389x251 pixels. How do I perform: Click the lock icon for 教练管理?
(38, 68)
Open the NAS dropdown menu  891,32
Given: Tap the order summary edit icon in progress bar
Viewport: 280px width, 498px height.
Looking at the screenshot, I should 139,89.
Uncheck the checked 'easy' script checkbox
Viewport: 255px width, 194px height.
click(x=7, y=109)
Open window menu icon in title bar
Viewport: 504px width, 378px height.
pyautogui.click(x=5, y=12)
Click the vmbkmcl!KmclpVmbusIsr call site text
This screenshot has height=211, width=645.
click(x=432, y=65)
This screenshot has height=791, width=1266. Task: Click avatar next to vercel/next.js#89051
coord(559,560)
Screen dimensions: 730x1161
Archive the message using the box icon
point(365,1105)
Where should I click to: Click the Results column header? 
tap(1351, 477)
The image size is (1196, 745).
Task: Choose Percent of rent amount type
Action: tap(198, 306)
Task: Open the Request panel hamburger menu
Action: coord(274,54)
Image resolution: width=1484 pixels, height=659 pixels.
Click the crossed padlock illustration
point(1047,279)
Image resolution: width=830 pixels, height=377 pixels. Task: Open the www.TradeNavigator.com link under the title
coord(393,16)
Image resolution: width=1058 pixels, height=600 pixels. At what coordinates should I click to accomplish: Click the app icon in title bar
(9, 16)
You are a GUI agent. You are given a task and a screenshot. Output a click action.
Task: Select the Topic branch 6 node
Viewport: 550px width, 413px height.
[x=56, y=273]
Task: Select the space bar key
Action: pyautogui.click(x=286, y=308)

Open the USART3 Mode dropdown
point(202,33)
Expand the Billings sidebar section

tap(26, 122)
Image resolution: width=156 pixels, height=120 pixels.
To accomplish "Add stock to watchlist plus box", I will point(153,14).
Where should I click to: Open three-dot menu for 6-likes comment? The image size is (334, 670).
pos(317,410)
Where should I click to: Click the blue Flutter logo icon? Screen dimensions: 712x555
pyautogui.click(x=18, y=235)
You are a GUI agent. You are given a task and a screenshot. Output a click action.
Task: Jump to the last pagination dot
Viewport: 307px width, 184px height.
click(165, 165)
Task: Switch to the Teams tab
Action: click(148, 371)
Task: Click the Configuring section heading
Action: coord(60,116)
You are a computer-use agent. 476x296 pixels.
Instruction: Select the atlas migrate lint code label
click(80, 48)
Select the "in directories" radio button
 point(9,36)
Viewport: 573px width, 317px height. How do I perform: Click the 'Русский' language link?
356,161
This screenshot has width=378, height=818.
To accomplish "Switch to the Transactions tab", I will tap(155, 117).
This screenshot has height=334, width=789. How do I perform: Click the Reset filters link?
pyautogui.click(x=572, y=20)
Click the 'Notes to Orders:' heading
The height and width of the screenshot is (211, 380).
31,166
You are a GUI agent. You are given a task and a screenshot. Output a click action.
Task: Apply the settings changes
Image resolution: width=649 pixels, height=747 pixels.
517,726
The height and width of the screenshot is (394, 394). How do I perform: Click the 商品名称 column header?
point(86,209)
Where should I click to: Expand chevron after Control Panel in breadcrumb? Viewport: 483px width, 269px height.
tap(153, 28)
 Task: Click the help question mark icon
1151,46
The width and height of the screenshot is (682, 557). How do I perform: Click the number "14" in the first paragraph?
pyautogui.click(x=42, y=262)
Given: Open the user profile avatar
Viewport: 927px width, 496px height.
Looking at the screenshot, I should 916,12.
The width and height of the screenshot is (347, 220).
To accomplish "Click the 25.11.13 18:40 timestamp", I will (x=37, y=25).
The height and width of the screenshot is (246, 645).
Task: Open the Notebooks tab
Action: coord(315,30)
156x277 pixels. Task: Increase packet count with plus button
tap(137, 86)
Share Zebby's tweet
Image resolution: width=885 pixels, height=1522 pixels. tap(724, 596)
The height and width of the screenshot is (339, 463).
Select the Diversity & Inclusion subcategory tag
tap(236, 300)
──────────
Output the whole listing above again, word for word.

### ANSWER
389x251 pixels. How do I perform: Click the lock icon for 教练管理?
(38, 68)
Open the NAS dropdown menu  891,32
Given: Tap the order summary edit icon in progress bar
Viewport: 280px width, 498px height.
Looking at the screenshot, I should 139,89.
Uncheck the checked 'easy' script checkbox
Viewport: 255px width, 194px height.
click(x=7, y=109)
Open window menu icon in title bar
Viewport: 504px width, 378px height.
pyautogui.click(x=5, y=12)
Click the vmbkmcl!KmclpVmbusIsr call site text
This screenshot has height=211, width=645.
click(x=432, y=65)
This screenshot has height=791, width=1266. Task: Click avatar next to vercel/next.js#89051
coord(559,560)
Screen dimensions: 730x1161
Archive the message using the box icon
point(365,1105)
Where should I click to: Click the Results column header? 
tap(1351, 477)
The image size is (1196, 745).
Task: Choose Percent of rent amount type
Action: tap(198, 306)
Task: Open the Request panel hamburger menu
Action: coord(274,54)
Image resolution: width=1484 pixels, height=659 pixels.
Click the crossed padlock illustration
point(1047,279)
Image resolution: width=830 pixels, height=377 pixels. Task: Open the www.TradeNavigator.com link under the title
coord(393,16)
Image resolution: width=1058 pixels, height=600 pixels. At what coordinates should I click to accomplish: Click the app icon in title bar
(9, 16)
You are a GUI agent. You are given a task and a screenshot. Output a click action.
Task: Select the Topic branch 6 node
Viewport: 550px width, 413px height.
[x=56, y=273]
Task: Select the space bar key
Action: pyautogui.click(x=286, y=308)

Open the USART3 Mode dropdown
point(202,33)
Expand the Billings sidebar section

tap(26, 122)
Image resolution: width=156 pixels, height=120 pixels.
To accomplish "Add stock to watchlist plus box", I will point(153,14).
Where should I click to: Open three-dot menu for 6-likes comment? The image size is (334, 670).
pos(317,410)
Where should I click to: Click the blue Flutter logo icon? Screen dimensions: 712x555
pyautogui.click(x=18, y=235)
You are a GUI agent. You are given a task and a screenshot. Output a click action.
Task: Jump to the last pagination dot
Viewport: 307px width, 184px height.
click(165, 165)
Task: Switch to the Teams tab
Action: click(148, 371)
Task: Click the Configuring section heading
Action: coord(60,116)
You are a computer-use agent. 476x296 pixels.
Instruction: Select the atlas migrate lint code label
click(80, 48)
Select the "in directories" radio button
 point(9,36)
Viewport: 573px width, 317px height. How do I perform: Click the 'Русский' language link?
356,161
This screenshot has width=378, height=818.
To accomplish "Switch to the Transactions tab", I will tap(155, 117).
This screenshot has height=334, width=789. How do I perform: Click the Reset filters link?
pyautogui.click(x=572, y=20)
Click the 'Notes to Orders:' heading
The height and width of the screenshot is (211, 380).
31,166
You are a GUI agent. You are given a task and a screenshot. Output a click action.
Task: Apply the settings changes
Image resolution: width=649 pixels, height=747 pixels.
517,726
The height and width of the screenshot is (394, 394). How do I perform: Click the 商品名称 column header?
point(86,209)
Where should I click to: Expand chevron after Control Panel in breadcrumb? Viewport: 483px width, 269px height.
tap(153, 28)
 Task: Click the help question mark icon
1151,46
The width and height of the screenshot is (682, 557). How do I perform: Click the number "14" in the first paragraph?
pyautogui.click(x=42, y=262)
Given: Open the user profile avatar
Viewport: 927px width, 496px height.
Looking at the screenshot, I should 916,12.
The width and height of the screenshot is (347, 220).
To accomplish "Click the 25.11.13 18:40 timestamp", I will (x=37, y=25).
The height and width of the screenshot is (246, 645).
Task: Open the Notebooks tab
Action: coord(315,30)
156x277 pixels. Task: Increase packet count with plus button
tap(137, 86)
Share Zebby's tweet
Image resolution: width=885 pixels, height=1522 pixels. tap(724, 596)
The height and width of the screenshot is (339, 463).
Select the Diversity & Inclusion subcategory tag
tap(236, 300)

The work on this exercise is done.